Task requirements:
The lines to reproduce run from the one containing "660x464 pixels. How" through the final line of the entries; write them out exactly and add nothing.

[Records from a collection]
*** Begin section ***

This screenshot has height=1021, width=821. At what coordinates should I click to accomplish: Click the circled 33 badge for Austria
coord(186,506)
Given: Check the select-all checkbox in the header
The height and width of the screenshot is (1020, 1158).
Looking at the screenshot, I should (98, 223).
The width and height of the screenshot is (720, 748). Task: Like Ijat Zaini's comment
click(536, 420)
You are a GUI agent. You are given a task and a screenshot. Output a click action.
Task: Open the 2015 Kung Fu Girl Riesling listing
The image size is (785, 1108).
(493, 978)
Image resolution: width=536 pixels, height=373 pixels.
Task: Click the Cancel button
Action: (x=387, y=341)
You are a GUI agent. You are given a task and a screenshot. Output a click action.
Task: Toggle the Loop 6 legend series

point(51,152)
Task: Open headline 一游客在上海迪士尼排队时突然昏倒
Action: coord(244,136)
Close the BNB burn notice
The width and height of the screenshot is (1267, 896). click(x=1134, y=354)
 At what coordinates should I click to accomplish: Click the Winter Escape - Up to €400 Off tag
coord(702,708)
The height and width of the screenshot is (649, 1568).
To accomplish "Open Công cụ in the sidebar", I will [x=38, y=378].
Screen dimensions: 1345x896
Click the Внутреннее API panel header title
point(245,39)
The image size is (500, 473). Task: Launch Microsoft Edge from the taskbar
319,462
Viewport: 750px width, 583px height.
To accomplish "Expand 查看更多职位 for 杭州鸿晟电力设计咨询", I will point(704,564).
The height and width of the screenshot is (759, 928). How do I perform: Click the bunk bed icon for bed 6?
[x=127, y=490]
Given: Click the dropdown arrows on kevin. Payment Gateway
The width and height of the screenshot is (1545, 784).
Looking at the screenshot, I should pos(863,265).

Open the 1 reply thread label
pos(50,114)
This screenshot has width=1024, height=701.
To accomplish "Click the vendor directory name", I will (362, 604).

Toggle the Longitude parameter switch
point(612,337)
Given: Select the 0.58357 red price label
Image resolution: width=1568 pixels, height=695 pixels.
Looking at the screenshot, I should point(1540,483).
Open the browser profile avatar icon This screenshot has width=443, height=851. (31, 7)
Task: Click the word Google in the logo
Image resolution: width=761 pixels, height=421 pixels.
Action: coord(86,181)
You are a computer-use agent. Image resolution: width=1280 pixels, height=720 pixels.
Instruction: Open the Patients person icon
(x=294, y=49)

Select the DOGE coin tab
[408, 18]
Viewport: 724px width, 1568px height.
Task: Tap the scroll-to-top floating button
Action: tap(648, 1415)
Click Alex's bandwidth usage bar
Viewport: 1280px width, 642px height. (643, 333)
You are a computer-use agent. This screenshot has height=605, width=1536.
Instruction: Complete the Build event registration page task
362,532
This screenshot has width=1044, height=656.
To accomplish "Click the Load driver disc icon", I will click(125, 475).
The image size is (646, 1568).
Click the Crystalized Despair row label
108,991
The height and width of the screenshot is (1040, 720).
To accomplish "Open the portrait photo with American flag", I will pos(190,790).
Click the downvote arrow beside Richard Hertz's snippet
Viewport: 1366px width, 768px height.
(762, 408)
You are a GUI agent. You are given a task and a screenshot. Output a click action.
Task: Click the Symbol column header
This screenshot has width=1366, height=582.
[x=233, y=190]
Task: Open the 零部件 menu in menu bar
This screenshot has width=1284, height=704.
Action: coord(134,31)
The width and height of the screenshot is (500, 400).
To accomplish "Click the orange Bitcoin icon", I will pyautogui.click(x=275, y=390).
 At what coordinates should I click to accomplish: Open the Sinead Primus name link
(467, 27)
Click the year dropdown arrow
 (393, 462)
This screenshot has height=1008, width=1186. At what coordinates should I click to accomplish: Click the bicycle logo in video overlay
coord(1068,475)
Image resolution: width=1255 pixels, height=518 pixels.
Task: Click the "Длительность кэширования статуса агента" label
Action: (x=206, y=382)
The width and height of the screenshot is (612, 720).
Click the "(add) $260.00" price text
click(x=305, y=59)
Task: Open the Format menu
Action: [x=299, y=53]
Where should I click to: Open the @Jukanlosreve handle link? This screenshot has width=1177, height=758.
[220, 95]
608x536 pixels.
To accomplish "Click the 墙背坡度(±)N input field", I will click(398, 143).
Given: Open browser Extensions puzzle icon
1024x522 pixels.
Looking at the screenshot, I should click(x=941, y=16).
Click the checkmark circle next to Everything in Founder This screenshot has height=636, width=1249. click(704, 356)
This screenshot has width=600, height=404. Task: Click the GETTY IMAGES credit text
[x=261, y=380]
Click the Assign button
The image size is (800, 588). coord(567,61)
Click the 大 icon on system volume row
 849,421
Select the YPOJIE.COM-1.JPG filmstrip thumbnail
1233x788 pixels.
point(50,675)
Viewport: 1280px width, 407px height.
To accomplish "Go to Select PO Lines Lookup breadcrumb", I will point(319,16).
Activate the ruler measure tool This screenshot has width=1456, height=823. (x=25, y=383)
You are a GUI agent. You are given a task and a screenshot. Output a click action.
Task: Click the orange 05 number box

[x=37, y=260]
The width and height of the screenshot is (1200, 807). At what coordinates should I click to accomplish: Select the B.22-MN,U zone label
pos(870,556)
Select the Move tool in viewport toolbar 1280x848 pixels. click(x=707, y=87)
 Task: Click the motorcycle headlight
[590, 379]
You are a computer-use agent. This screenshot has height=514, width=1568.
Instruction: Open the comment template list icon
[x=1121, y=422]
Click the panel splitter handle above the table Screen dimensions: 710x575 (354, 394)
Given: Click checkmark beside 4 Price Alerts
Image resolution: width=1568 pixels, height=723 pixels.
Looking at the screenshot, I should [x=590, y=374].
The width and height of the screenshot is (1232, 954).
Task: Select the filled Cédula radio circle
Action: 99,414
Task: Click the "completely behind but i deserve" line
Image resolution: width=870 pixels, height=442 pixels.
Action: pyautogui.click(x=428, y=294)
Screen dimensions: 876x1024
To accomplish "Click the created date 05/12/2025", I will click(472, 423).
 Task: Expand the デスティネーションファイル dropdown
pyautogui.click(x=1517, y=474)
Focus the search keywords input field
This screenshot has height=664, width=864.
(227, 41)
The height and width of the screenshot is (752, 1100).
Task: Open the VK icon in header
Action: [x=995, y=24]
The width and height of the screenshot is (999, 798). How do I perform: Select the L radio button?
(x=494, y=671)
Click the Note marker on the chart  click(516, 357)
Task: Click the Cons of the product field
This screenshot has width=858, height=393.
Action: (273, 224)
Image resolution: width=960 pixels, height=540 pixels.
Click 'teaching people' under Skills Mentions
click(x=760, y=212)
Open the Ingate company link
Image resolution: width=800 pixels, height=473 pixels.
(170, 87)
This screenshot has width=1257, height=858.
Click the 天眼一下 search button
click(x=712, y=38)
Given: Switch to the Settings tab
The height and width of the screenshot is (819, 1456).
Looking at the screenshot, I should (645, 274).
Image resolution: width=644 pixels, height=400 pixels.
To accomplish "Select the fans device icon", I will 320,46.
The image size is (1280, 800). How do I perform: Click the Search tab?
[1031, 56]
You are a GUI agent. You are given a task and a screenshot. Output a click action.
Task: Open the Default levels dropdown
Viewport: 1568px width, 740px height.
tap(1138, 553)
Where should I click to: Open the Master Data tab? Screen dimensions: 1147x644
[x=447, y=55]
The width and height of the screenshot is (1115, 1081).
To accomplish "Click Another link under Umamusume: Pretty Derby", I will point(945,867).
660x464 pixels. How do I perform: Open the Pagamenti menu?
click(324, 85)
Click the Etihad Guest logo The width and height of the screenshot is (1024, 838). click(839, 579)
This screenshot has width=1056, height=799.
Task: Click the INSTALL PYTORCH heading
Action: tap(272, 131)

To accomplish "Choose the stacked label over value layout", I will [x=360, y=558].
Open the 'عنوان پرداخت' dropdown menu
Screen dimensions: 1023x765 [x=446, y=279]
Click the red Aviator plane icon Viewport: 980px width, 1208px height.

*** End section ***

Solution to the exercise:
660x464 pixels. How do I perform: Open the Pagamenti menu?
click(324, 85)
Click the Etihad Guest logo The width and height of the screenshot is (1024, 838). click(839, 579)
This screenshot has width=1056, height=799.
Task: Click the INSTALL PYTORCH heading
Action: tap(272, 131)

To accomplish "Choose the stacked label over value layout", I will [x=360, y=558].
Open the 'عنوان پرداخت' dropdown menu
Screen dimensions: 1023x765 [x=446, y=279]
Click the red Aviator plane icon Viewport: 980px width, 1208px height.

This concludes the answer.